In a recent strike-authorization vote, fewer than half of state workers represented by the American Federation of State, County and Municipal Employees cast ballots in favor of a strike, despite union leaders’ characterization of the outcome as majority approval.
Union leaders representing Illinois state workers held a strike authorization vote Jan. 30 to Feb. 19, 2017. The results were issued Feb. 23, and only 49 percent – maybe even fewer – voted to authorize a strike.
But that’s not how union leadership described the results. When the American Federation of State, County and Municipal Employees announced that its members had voted to authorize a strike over the union’s stalled contract negotiations with the state, Executive Director Roberta Lynch was vague about actual numbers.
“We don’t want to get into that today. We’re not going to go into specific numbers,” Lynch told reporters at a Feb. 23 press conference announcing the vote results.
AFSCME’s unclear numbers
Lynch initially indicated that 81 percent of members had voted to authorize a state worker strike. But when questioned later in the press conference, Lynch admitted that 80 percent of eligible members had voted, and that it was “81 percent of 80 percent” that voted to authorize a strike.
Despite this obvious mathematical difference – 81 percent of 100 percent is not the same as 81 percent of 80 percent – AFSCME has claimed that “an 81 percent majority of the members of [AFSCME] have voted to give their union bargaining committee the authority to call a strike.”
Fewer than half of workers voted to authorize strike
Multiple factors go into the total number of workers eligible to vote for a strike. First, a strike vote is limited to only those workers who are members of the union. That means fair share payers are not eligible to vote.

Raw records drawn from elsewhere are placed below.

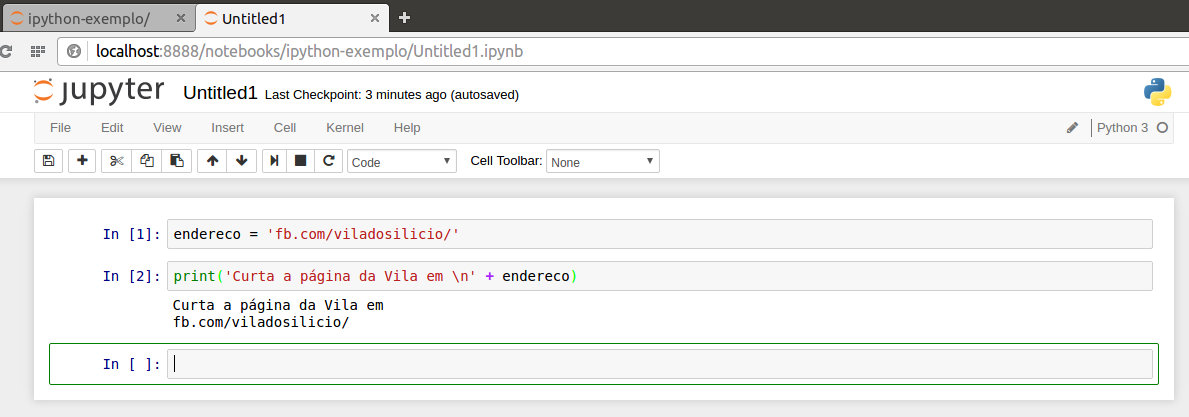The width and height of the screenshot is (1189, 417).
Task: Move the selected cell down with arrow
Action: point(241,161)
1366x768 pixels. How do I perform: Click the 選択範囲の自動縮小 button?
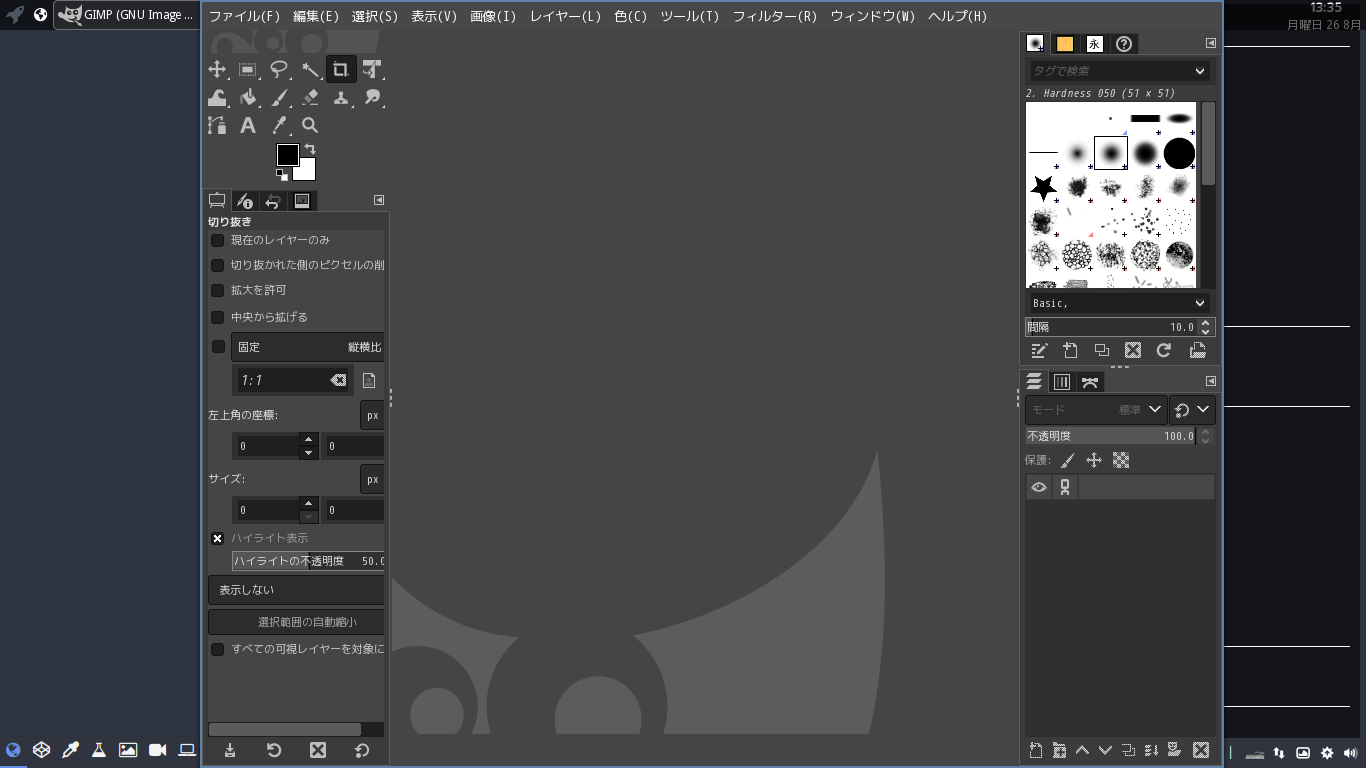[296, 622]
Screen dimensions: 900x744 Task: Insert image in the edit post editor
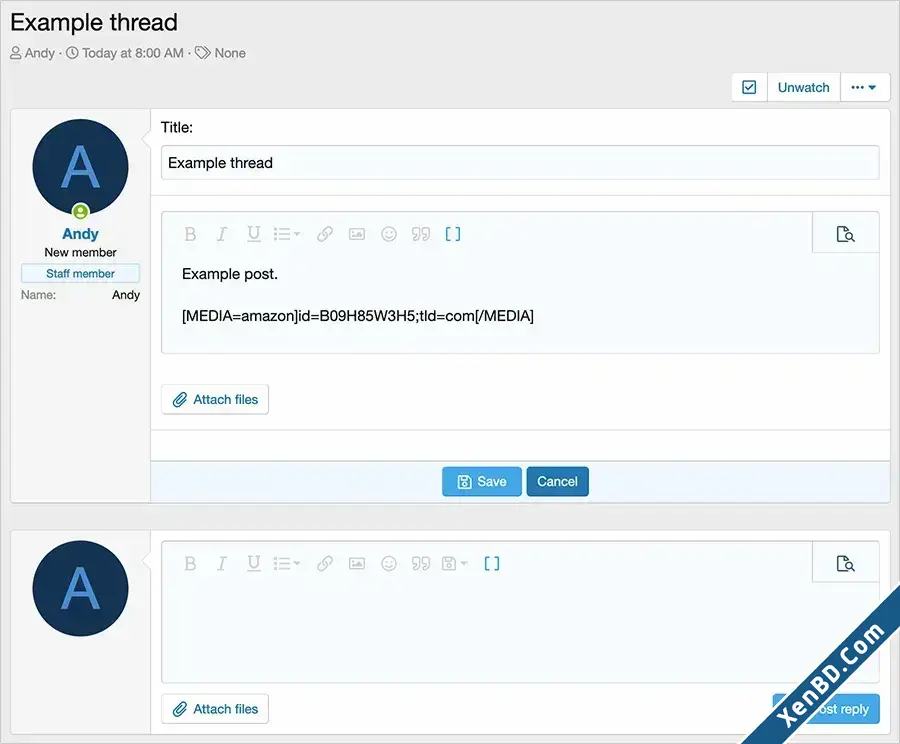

Additionally, workers in security positions – such as the 9,000 state employees in security positions at the Corrections and Juvenile Justice departments – cannot go on strike under state law. And because they cannot strike, they cannot vote.
AFSCME claims that it represents 38,000 workers across the state. Subtracting the 9,000 security employees means a maximum of 29,000 were eligible to vote.
Using AFSCME’s numbers, 80 percent of those 29,000 workers voted for a total of 23,200 workers. Of those, 81 percent voted to strike – meaning that no more than 18,792 workers voted to strike.
That means only 49 percent of the 38,000 workers AFSCME claims to represent voted to authorize a strike. And if fair share payers are subtracted from the total number eligible to vote (AFSCME isn’t forthcoming with that number), the percentage drops even further.
Union members should take note. AFSCME leadership is not providing consistent and clear numbers regarding worker support for a potential strike. Yet union leaders will expect members to walk away from their paychecks – and risk their jobs – should the bargaining committee demand it.